Requirements ▸ In the passage below about the Tcl encoding command, which TIP does a 2023 comment say made this fully implemented?

Passage provided ▸
##############################
PS: While I'm at [encoding] anyway, I might as well 
point out that the man page for the [encoding] command 
(of Tcl8.4 as currently on tcl.activestate.com) in the 
Example section incorrectly claims that "because the 
source command always reads files using the ISO8859-1 
encoding, Tcl will treat each byte in the file as a 
separate character that maps to the 00 page in Unicode". 
I believe the truth is rather that [source] uses the 
system encoding. The example should work, since \xHH 
produces character in said Unicode page, but including 
the corresponding bytes as explicit characters in the 
source probably won't work cross-platform.
User Comments: jan.nijtmans added on 2023-02-06 13:03:50:

Due to TIP #601, this is now fully implemented


oehhar added on 2021-05-07 10:28:09:

Great proposal ! Shall I update the TIP ?


jan.nijtmans added on 2021-05-07 10:06:38:

> I am not in favor to include the byte value in hex of the input byte causing the conversion error. The reasons are: ...

Well, how about a better error-message then? The first byte of invalid UTF-8 tells something useful: If it is between 0x80-0xBF or 0xC1 or between 0xF8-0xFF then that's the error-byte. If it is 0xC0 or between 0xC2-0xF7 then it's a follow-up byte problem.

> When converting to a single byte encoding (example ISO-8859-1), the error byte value will be the first byte of an utf-8 sequence. IMHO this causes more issues than it helps.

The error-message contains the character value in this case, not a byte value. It shows the character code, which must be < 0xFF for ISO-8859-1.

I changed the error-message now to "unexpected byte sequence starting at index ..."


jan.nijtmans added on 2021-05-06 15:35:39:

Improved error-message for Tcl 9 now:

    $ tclsh
    % puts \uFFFF
    error writing "stdout": illegal byte sequence


oehhar added on 2021-05-06 15:15:14:

The ticket mentions issues with the documentation of the encoding command. Starting with commit [aed33ad43a], the example was modified to only have a small conversion example.

The whole part about the source command is outdated and anyway should go to the source command documention. In consequence, it is deleted in the encoding command documentation.


oehhar added on 2021-05-06 15:11:22:

Jan, thank you for the edits in the TIP. I merged them in the TIP happily.

May I raise one minor point?
##############################
Recorded information ▸
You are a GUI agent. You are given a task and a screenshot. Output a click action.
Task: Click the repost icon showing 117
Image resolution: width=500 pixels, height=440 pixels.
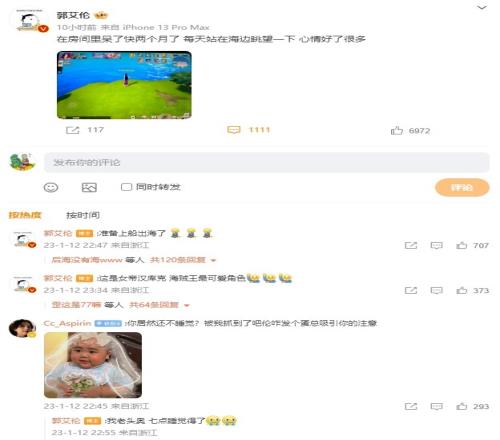(x=72, y=130)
##############################
The completed task ▸ TIP #601